LONDON (UK) – Duchess of Sussex Meghan’s lawyers asked a London judge on Tuesday to rule in her favour in a privacy lawsuit against a tabloid sans trial. They argued that the publication has no chance of winning.
The 39-year-old wife of Prince Harry, the grandson of Queen Elizabeth, is suing the Associated Newspapers after its Mail on Sunday published extracts of a handwritten letter she had sent to her estranged father, Thomas Markle, in August 2018.
Saying the publication of the letter was a breach of copyright and misuse of private information, Meghan is seeking aggravated damages.
The publication said Meghan was willing it make other private matters public if it suited her interests, adding that it was perfectly justified in publishing extracts of the letter in response to interviewers her friends had given to US magazine People and because of her royal status.

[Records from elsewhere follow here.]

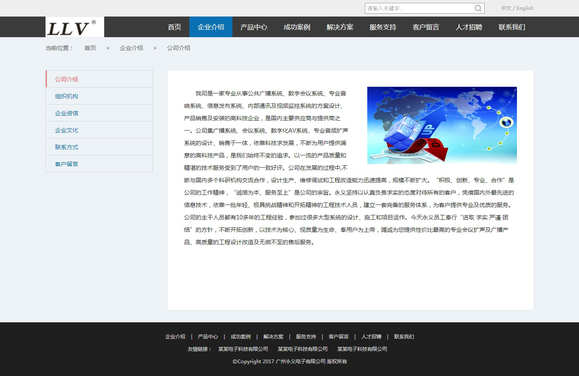
Task: Select the 产品中心 navigation tab
Action: tap(254, 27)
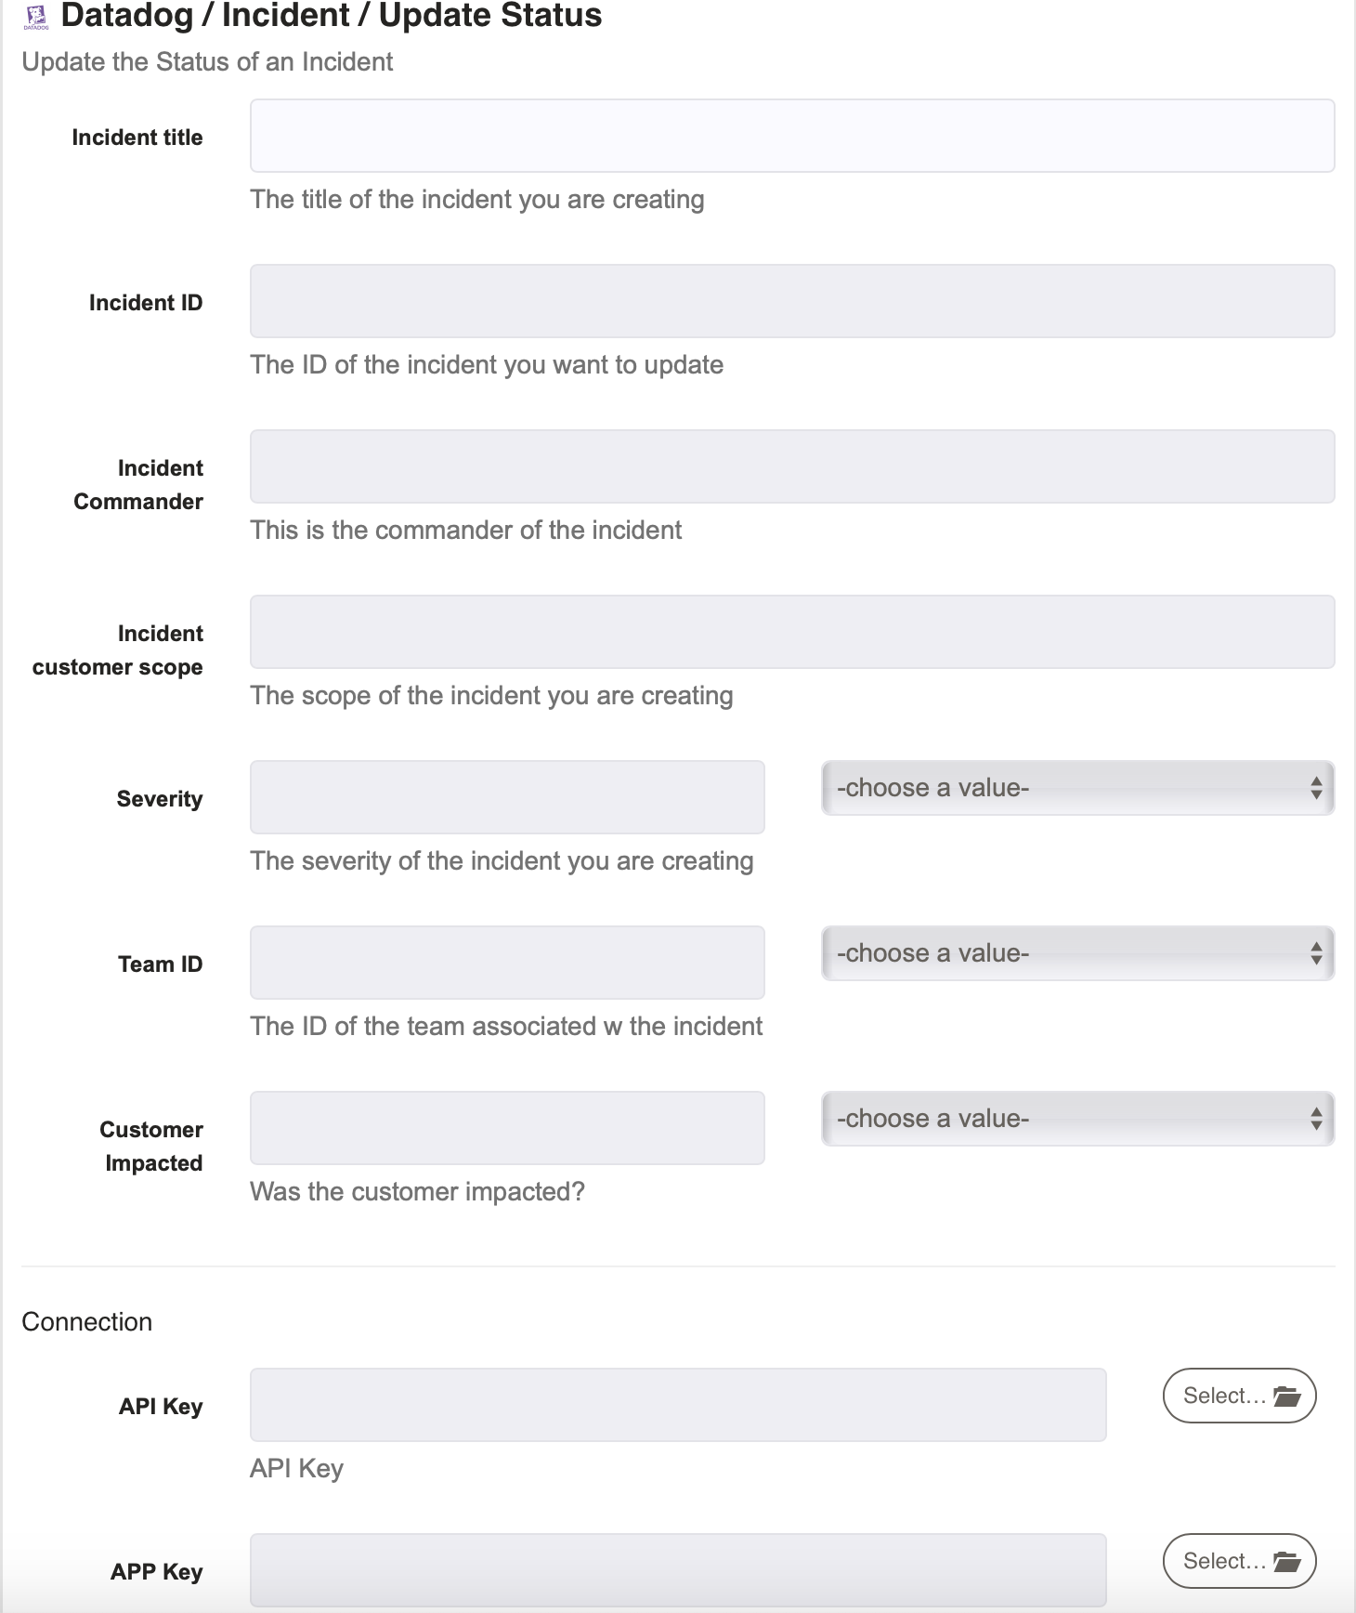This screenshot has height=1613, width=1356.
Task: Expand the Customer Impacted value dropdown
Action: pos(1077,1119)
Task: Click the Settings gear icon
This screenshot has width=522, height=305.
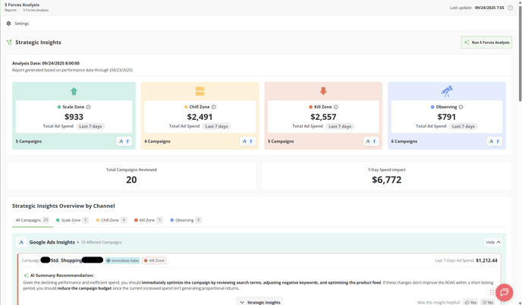Action: (9, 24)
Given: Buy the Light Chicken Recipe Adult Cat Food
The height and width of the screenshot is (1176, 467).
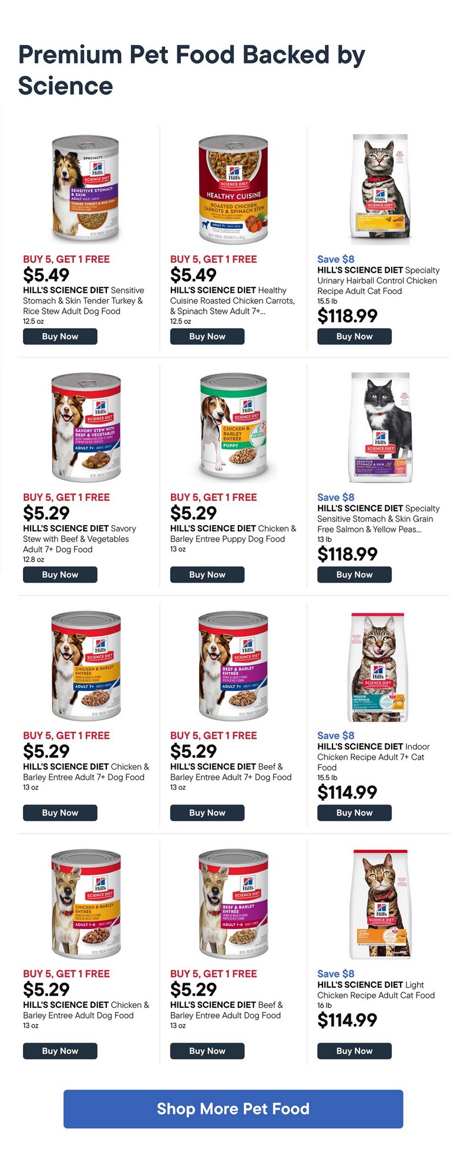Looking at the screenshot, I should pos(354,1051).
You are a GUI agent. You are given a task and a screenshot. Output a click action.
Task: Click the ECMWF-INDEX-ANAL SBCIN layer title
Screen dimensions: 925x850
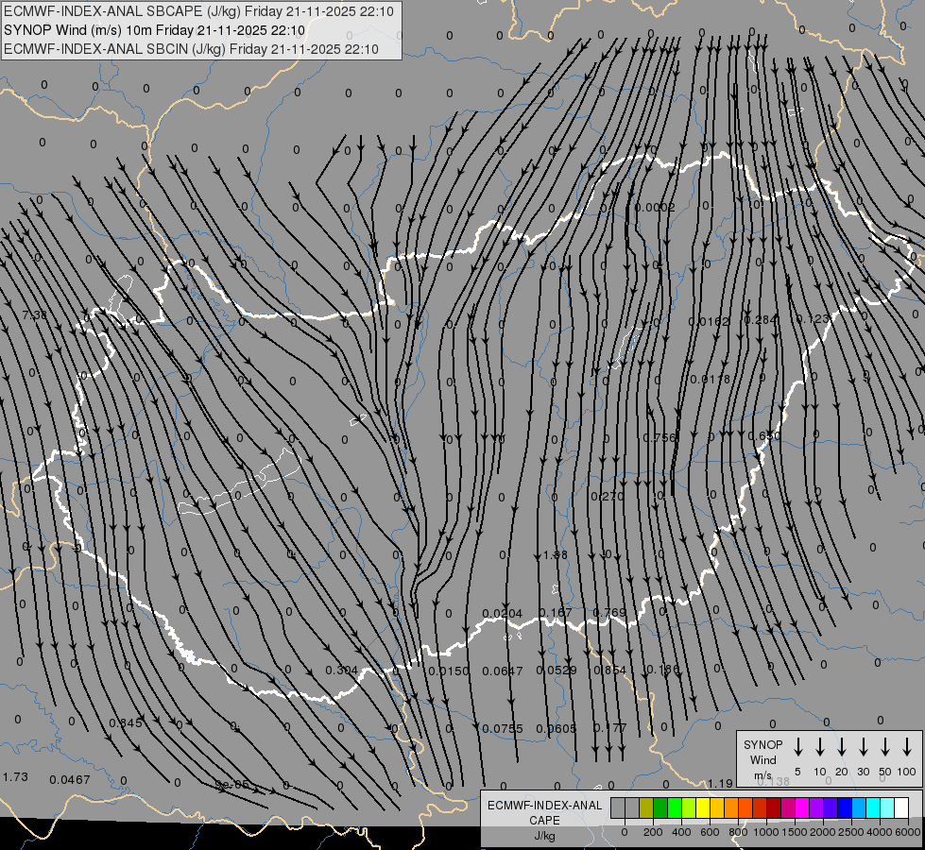191,49
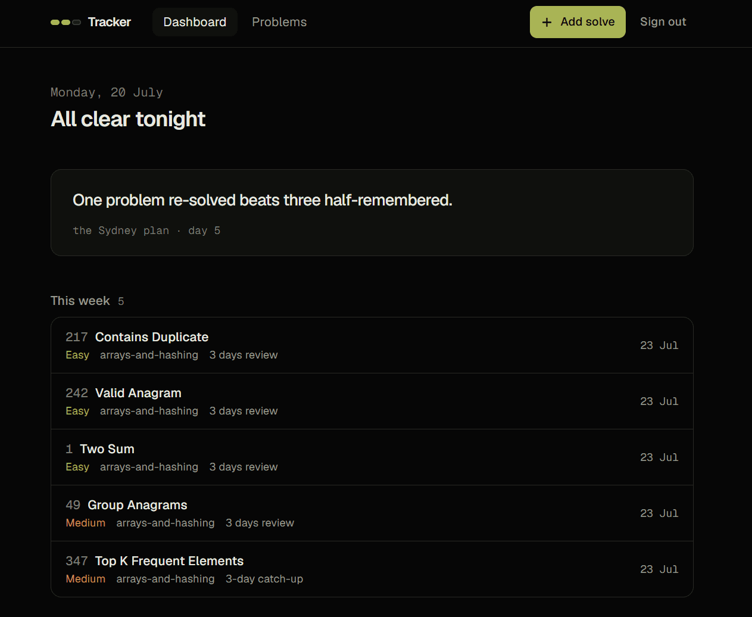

During the beginning of a two-day hearing at High Court, Meghan’s lawyer, Justin Rushbrooke, said judge Mark Warby should give a ruling favouring the former US actress as the newspaper’s arguments had “no reasonable grounds” of success.
The lawyer also said the Mail on Sunday had violated the code of conduct British newspapers worked by and the case raise a disturbing question about who controlled the contents of a private letter.

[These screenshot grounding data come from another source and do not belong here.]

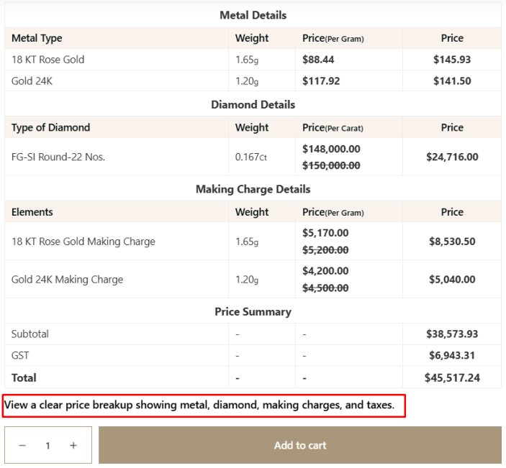Select the $24,716.00 diamond price value
This screenshot has height=468, width=506.
452,157
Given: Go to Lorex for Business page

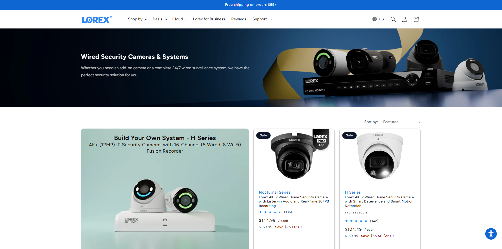Looking at the screenshot, I should tap(209, 19).
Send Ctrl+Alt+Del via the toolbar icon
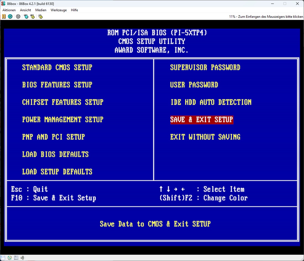The image size is (304, 261). pos(26,17)
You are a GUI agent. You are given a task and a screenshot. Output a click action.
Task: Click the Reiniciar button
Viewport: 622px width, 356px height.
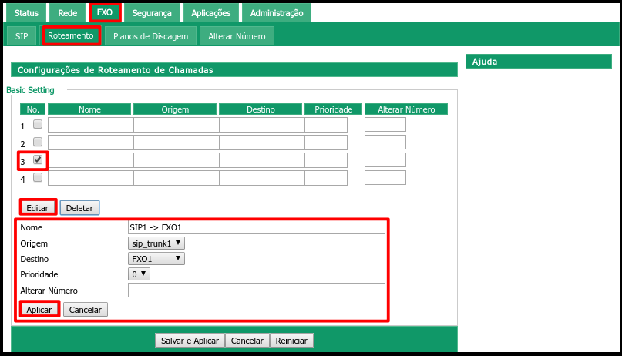291,341
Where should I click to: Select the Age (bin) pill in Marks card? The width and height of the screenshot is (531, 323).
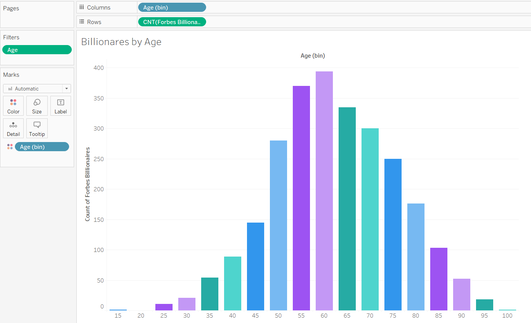[42, 147]
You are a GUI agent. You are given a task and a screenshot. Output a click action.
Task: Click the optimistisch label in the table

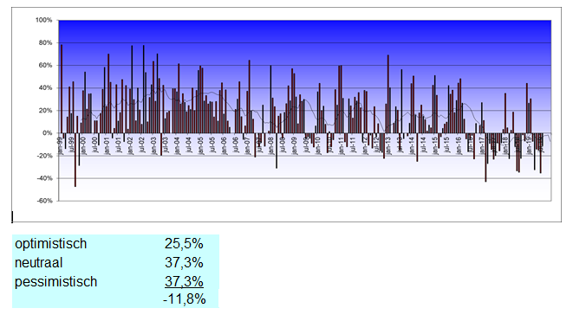tap(51, 244)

“Is it the writer of the letter or the editor of the Mail on Sunday?” Rushbrooke said.
“There can only be one answer to that question and the answer would be the same irrespective of whether the write was a duchess or any other citizen. And the answer is it is not the editor of the Mail on Sunday.”
Meghan’s lawyer said the newspaper’s decision to publish the letter was an assault on “her private life, her family life and her correspondence”. Based on documents submitted to the court, the Duchess’ legal team described the defence of the paper as a “case of smoke and mirrors”.